__Your instructions__: Copy each of the rows below word for word, with no changes.
--- start of Exercise material ---
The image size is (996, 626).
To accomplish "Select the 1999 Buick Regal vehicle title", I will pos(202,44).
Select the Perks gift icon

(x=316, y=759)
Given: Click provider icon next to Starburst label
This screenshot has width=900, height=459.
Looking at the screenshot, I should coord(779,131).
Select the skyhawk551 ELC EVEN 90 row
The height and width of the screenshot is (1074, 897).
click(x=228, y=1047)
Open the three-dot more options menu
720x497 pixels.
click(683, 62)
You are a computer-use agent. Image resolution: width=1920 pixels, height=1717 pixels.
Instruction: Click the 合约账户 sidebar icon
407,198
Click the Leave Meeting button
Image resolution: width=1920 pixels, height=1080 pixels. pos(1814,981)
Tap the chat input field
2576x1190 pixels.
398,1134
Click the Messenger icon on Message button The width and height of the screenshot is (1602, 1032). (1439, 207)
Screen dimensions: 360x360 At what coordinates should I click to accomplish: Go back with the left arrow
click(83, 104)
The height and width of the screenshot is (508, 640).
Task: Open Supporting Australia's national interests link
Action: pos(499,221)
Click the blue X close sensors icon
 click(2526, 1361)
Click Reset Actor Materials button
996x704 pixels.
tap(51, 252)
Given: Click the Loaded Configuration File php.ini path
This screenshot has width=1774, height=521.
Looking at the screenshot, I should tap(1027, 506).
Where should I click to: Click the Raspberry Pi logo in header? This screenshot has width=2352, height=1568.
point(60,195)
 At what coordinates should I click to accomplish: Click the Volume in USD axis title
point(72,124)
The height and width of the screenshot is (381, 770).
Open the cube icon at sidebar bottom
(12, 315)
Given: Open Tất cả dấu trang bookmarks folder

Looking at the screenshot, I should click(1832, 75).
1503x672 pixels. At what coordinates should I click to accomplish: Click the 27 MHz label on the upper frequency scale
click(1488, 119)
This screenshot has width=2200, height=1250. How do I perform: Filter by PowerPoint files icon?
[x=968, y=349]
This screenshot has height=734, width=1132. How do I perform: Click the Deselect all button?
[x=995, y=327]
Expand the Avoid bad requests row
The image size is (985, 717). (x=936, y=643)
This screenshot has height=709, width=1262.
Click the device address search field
--- end of Exercise material ---
__Result of this exercise__:
The image size is (996, 626).
To accomplish "Select the 1999 Buick Regal vehicle title", I will pos(202,44).
Select the Perks gift icon

(x=316, y=759)
Given: Click provider icon next to Starburst label
This screenshot has width=900, height=459.
Looking at the screenshot, I should coord(779,131).
Select the skyhawk551 ELC EVEN 90 row
The height and width of the screenshot is (1074, 897).
click(x=228, y=1047)
Open the three-dot more options menu
720x497 pixels.
click(683, 62)
You are a computer-use agent. Image resolution: width=1920 pixels, height=1717 pixels.
Instruction: Click the 合约账户 sidebar icon
407,198
Click the Leave Meeting button
Image resolution: width=1920 pixels, height=1080 pixels. pos(1814,981)
Tap the chat input field
2576x1190 pixels.
398,1134
Click the Messenger icon on Message button The width and height of the screenshot is (1602, 1032). (1439, 207)
Screen dimensions: 360x360 At what coordinates should I click to accomplish: Go back with the left arrow
click(83, 104)
The height and width of the screenshot is (508, 640).
Task: Open Supporting Australia's national interests link
Action: pos(499,221)
Click the blue X close sensors icon
 click(2526, 1361)
Click Reset Actor Materials button
996x704 pixels.
tap(51, 252)
Given: Click the Loaded Configuration File php.ini path
This screenshot has width=1774, height=521.
Looking at the screenshot, I should tap(1027, 506).
Where should I click to: Click the Raspberry Pi logo in header? This screenshot has width=2352, height=1568.
point(60,195)
 At what coordinates should I click to accomplish: Click the Volume in USD axis title
point(72,124)
The height and width of the screenshot is (381, 770).
Open the cube icon at sidebar bottom
(12, 315)
Given: Open Tất cả dấu trang bookmarks folder

Looking at the screenshot, I should click(1832, 75).
1503x672 pixels. At what coordinates should I click to accomplish: Click the 27 MHz label on the upper frequency scale
click(1488, 119)
This screenshot has width=2200, height=1250. How do I perform: Filter by PowerPoint files icon?
[x=968, y=349]
This screenshot has height=734, width=1132. How do I perform: Click the Deselect all button?
[x=995, y=327]
Expand the Avoid bad requests row
The image size is (985, 717). (x=936, y=643)
This screenshot has height=709, width=1262.
Click the device address search field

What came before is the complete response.